EXCERPT TO READ

Generally, the less you need to switch tools, the more efficient you can be, so with AGDK, we’re providing new tools to facilitate Android game development in your primary IDE. We will focus on the bits of workflow where Google can add unique value and solve Android specific problems, while being compatible with whichever parts of your existing workflow you are comfortable with.

  • The Android Game Development Extension adds Android as a platform target to Visual Studio. This enables existing multi-platform Visual Studio game projects to quickly integrate Android as a new platform. Learn more in the AGDE session.
  • We are working with some of the most popular game engine developers to integrate our tools and libraries directly, so you can benefit from enhanced performance and stability without needing to make any changes.
  • Where that’s not possible, we’ve focused on building plugins for game engines such as Unity. These plugins are available in one place to help you quickly get what you need.

C/C++ game libraries

Start your C development with less Java Native Interface (JNI) by using our game libraries for C/C++ development. Most games and game engines are written in C++, whereas Android development often requires using the Java programming language. Bridging these two languages using a Java Native Interface requires effort and can introduce bugs or performance regressions. AGDK will help you build and customize game engines by providing C game libraries that minimize the use of the Java Programming language and JNI. This makes your games easier to build, debug, and maintain.

We’re focusing on what you’ve told us are your top frustrations. Initially, this will involve building foundational classes for activity and input. Longer term, we plan to make more C libraries to provide functionality that is commonly used across game engines. We're incorporating our existing frame pacing and high-performance audio libraries into this effort, and adding three new ones:

  • Game Activity provides a foundation for C++ games to be built on. It provides C interfaces for all the Android events that you'd expect, from screen rotation to app lifecycle. This way you can minimize the amount of development time you spend in the Java language. Unlike Native Activity, Game Activity is compatible with fragments and extendable, making it easier to integrate some of your favourite SDKs.
  • Game Text input provides a stable way to use the software keyboard in C, that is officially supported and will work across Android versions.
  • Game Controller is a way to handle input from game controllers in C, to map their functions and to reconnect to the device when necessary.

Learn more about these libraries in our C/C++ libraries session.

To make integration as easy as possible, you can get all our libraries as a Maven dependency, as a pre-compiled Zip file, or as source code.

Performance optimization

Our goal is to help you find any stability or performance issues before launch and monitor your game post-launch to catch any issues. We’re starting with the most important metrics like frame rate, loading time, and memory, and will be including new metrics over time.

WHAT IS BEING ASKED
How might the passage on Android game development tools go on? Write what follows its last sentence.

DATA ROWS

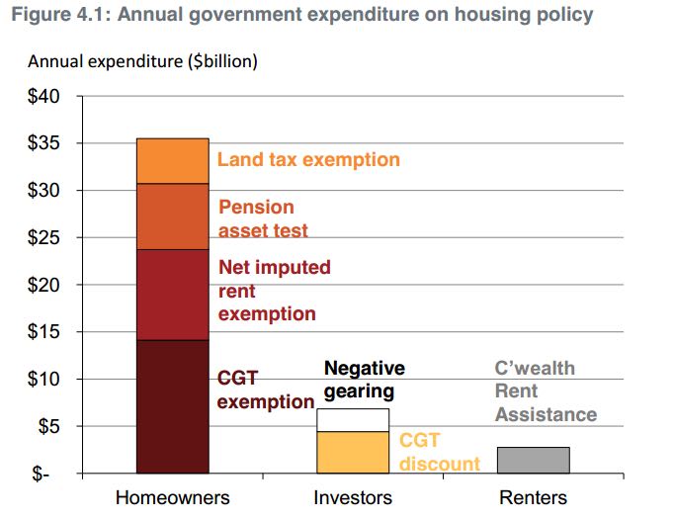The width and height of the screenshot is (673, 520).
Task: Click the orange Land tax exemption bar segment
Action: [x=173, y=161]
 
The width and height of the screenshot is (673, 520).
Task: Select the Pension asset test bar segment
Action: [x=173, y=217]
* * *
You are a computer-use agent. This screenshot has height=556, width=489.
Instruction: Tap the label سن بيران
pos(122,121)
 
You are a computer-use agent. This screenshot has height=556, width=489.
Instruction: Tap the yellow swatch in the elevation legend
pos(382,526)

ANSWER TO THE TASK
  • We’re launching a major update to the Android GPU Inspector (AGI), that includes frame profiling functionality. This works alongside the existing GPU profiling elements to help you fully understand any GPU related issues. AGI is currently in open beta, and you can learn more in our GPU inspector session.
  • We also have a suite of profilers in Android Studio and AGDE for the system, power, CPU, and our new native memory profiler that game devs can use to find inefficiencies.
  • Android Performance Tuner provides user telemetry. You can use it to see how different parts of your game perform and how your game performs across different devices. You may already be using this tool for frame rate, and now we’re launching a new loading time function. Learn more in our Android Performance Tuner session.

Visit g.co/android/AGDK for our latest resources for Android game development and to download the AGDK. Check out the mobile session track for the full lineup of sessions from the Google for Games Developer Summit.

Updates from the Google for Games Developer Summit

Posted by Posted by Greg Hartrell, Product Management Director, Google Play & Android

Last year we saw Android and Play reach new heights with people playing more games safely at home. By continually making Google Play a better place for consumers, we've made it a richer place for game developers to connect with a diverse global audience. So much in fact, that Android has reached 3B monthly active devices, and Play grew to reach 2.5B monthly active users driving 140B installations worldwide.

At Google we build for everyone, and that means we’re here to help all developers reach gamers in the right moments: from the largest game studios, to the indie shops conjuring up fun and innovative games across the world.

During our Game Developer Summit, we shared updates on a breadth of tools and solutions to help you across the lifecycle of your gaming business. We announced new tools to make game development easier, updates on a growing ecosystem to help get your games running on more screens, and new opportunities to drive your go-to-market success on Google Play.

Here’s more about everything we shared and how you can get started today.

Easier development

  • We launched the Android Game Development Kit, a full range of tools and libraries to help you develop, optimize, and deliver high quality Android games. In this initial launch, AGDK covers three major areas:

    1. Integrated workflows (e.g. a new Visual Studio extension)

    2. Essential C/C++ game libraries (e.g. the new Game Text Input library)

    3. Performance optimization (e.g. frame profiler support in our GPU profiler and new loading time support in Android Performance Tuner)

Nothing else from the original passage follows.